--- Start of Page excerpt ---

I’m now 27, and have spent the past three years writing, editing, and submitting my memoir to agents and publishers. While doing that, I also become a regular blogger for the Huffington Post, a member of the Burnside Writers Collective, and a contributor to Red Letter Christians. I’ve come a long way since my feet first dangled in front of a computer screen.

My book is done. And at 63,000 words, it’s a lot more than 60 pages. It’s been something I’ve committed to for years, not weeks or days.  And unlike my youthful writing, I invited lots and lots of people to not just read it, but critique it. Tear it apart. Tell me how to make it better.

Yet, after all this time, I still struggle with two things. Wanting to quit. And not feeling like a writer.

Like Kirsten, who started this blog hop, when I first pictured my life as a writer, it was one  filled with thick glossy book covers embossed with my name. Sitting on (built-in) bookshelves in a large, white, expensive home. On the beach or in the mountains maybe. A home I kept when I wasn’t living in my high rise apartment in Chicago/NYC/Seattle. I’d have an agent, a publisher, and a bank account that reflected this fame my creativity had brought me.

My life looks nothing like that.

--- End of Page excerpt ---
--- Start of Record list ---

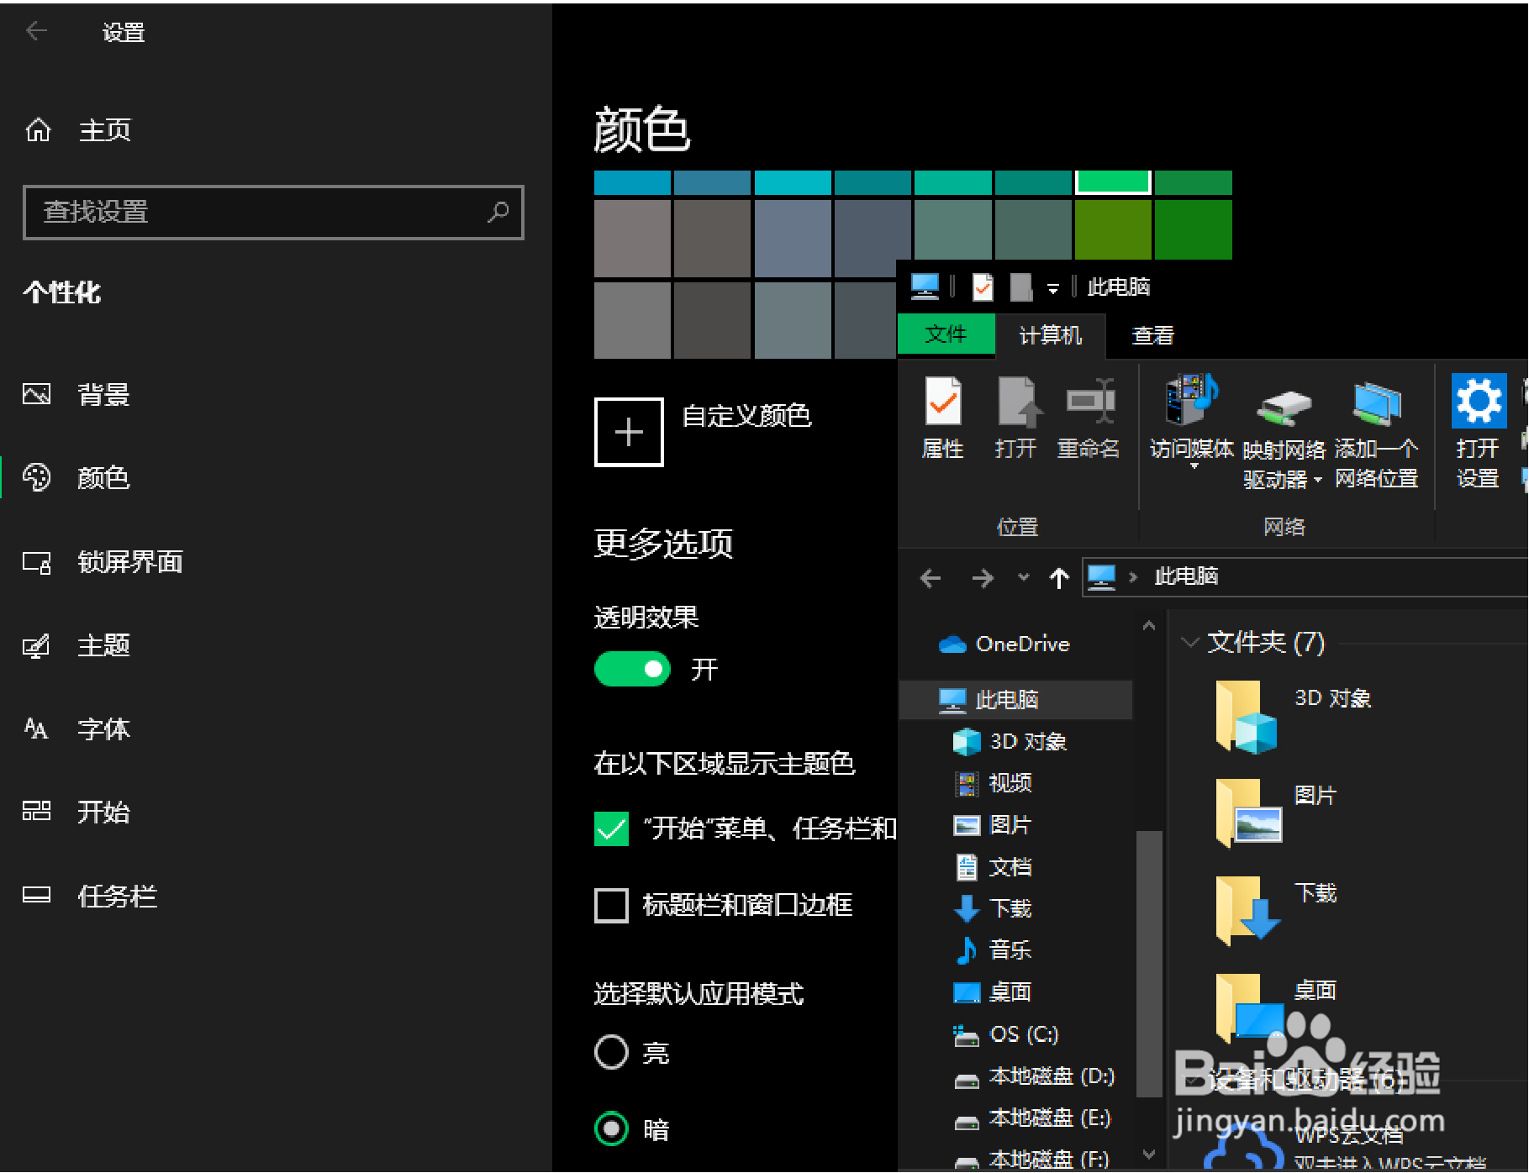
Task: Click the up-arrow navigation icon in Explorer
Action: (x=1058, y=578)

--- End of Record list ---
--- Start of Record list ---

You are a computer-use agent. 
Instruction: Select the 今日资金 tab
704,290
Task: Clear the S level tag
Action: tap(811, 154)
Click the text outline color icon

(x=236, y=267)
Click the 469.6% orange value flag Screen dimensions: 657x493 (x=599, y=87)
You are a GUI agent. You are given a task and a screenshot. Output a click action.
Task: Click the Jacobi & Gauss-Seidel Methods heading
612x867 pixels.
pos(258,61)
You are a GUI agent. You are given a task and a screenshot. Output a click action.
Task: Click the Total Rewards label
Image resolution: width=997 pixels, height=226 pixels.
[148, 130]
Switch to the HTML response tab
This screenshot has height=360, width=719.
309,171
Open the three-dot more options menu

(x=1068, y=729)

--- End of Record list ---

## [Challenges]
a) Answer these questions from the essay on the writing life:
(i) How old is the writer now?
(ii) How long is the finished book, in words?
(iii) Who started the blog hop?
b) Please resume the essay on the writing life after "My life looks nothing like that." and carry it on in the same voice.

## [Response list]
a)
(i) 27
(ii) 63,000 words
(iii) Kirsten

b)
I have no agent. No publisher. No glossy covered book with my name on it. My house, while lovely, is nowhere near the mountains, let alone white. And because of these things, I often feel like I have no right to call myself a writer. A failure, yes, as I have an inbox filled with rejection emails from agents. Writer, no.

But the more I connect with other writers, and participate in things like this blog hop, the more I see that the things that I think make me a failure, are what actually make me a writer. Writing, for one. And persistence in the face of a landslide of rejection, for another. To write is to be rejected. To be a writer, is to overcome rejection, and keep writing.

Even though I don’t have the bank account, agent, or hell, even desk of a writer, I still know that, as long as I keep putting fingers to keys, a writer is what I’ll be. Glossy book cover or not.